In the computer room in ADP Clifton it is Year End circa 1971.

Amidst the cacophony and frenetically paced war room a council was convening near the mainframe’s console.  A problem was being probed and the floor generals were plotting actions to solve it – speaking loudly to be heard over the din of 15 other people attending tape drives and card readers, the recoil of belt-fed impact printers, and the ubiquitous sound of the console barking information to its operators through its typewriter-style console.

As the war council worked its problem there was no task being left undone.  Even the floor was being tended to – a man with a broom was sweeping the floor to clear away the fallen paper clips, rubber bands ruined data cards, along with all the dirt and dust that fifteen people and a high-strung data center could inflict on the raised floor.

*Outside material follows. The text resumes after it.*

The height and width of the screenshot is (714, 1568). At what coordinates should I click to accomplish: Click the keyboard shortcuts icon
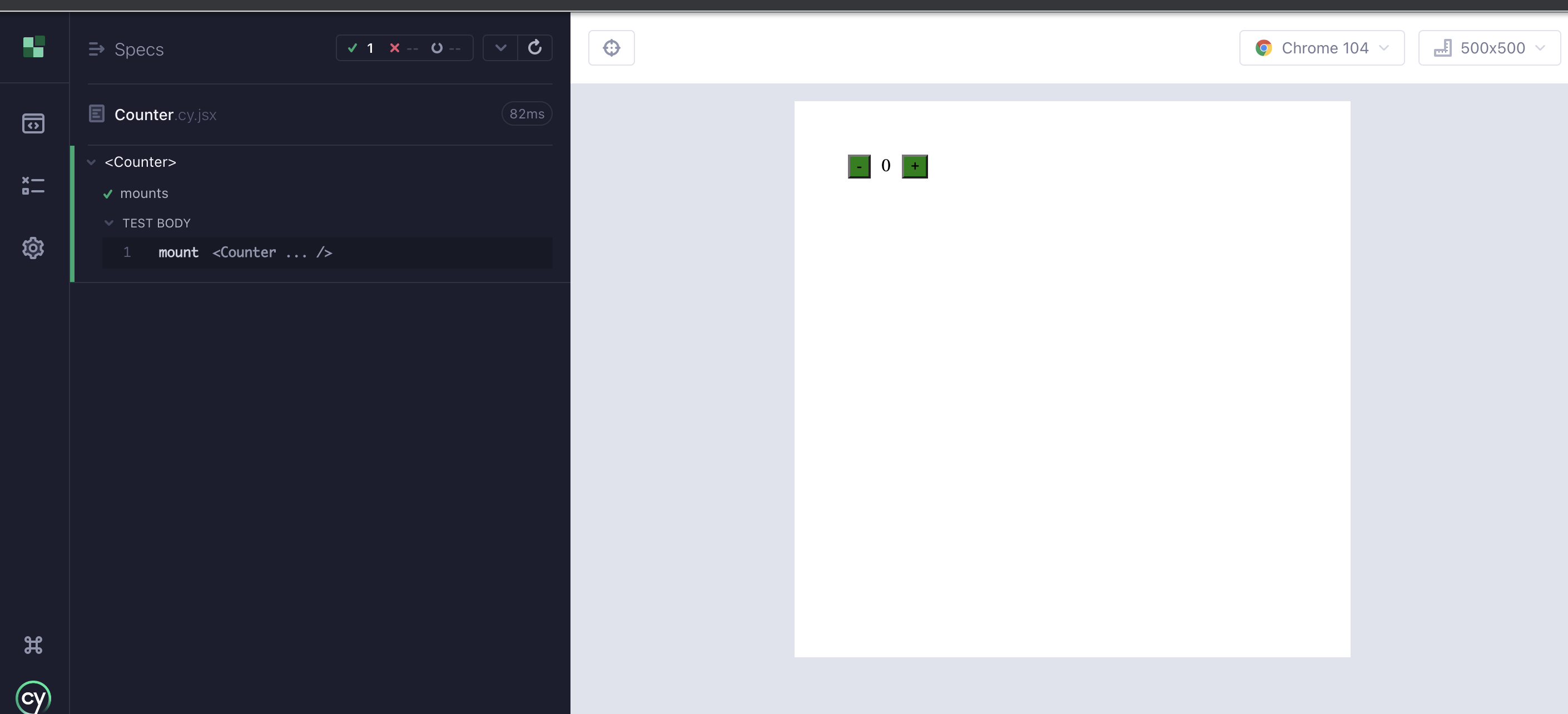[x=33, y=644]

Amazingly, among the pandemonium around them, the floor generals quickly fixated on the cleaning effort – reviewing it with incredulity.  Of all the things this man could have been doing they stared in shocked disbelief as the man maneuvered his broom to shepherd the dirt – quietly oblivious to the other industrial distractions in the room.

Ladies and Gentleman – meet Henry Taub.

What makes this story a part of ADP lore is the timing.  At the time Henry picked up the broom he was the CEO of a fast-growing company and a very wealthy man.  When Henry walked into the computer room, he saw everyone doing something and the group was working hard – and he wanted to do something more than just stand there watching.

It is a true story and it is illustrative about the nature of both Henry and Joe Taub.  Their work ethic, modesty and selflessness is well-known and well-regarded.  While powerful men might turn a shovel or two of dirt to initiate the start of a building, you could probably count on the Taub brothers to create a working foundation by the end of the ceremony unless you remember to take their shovels away.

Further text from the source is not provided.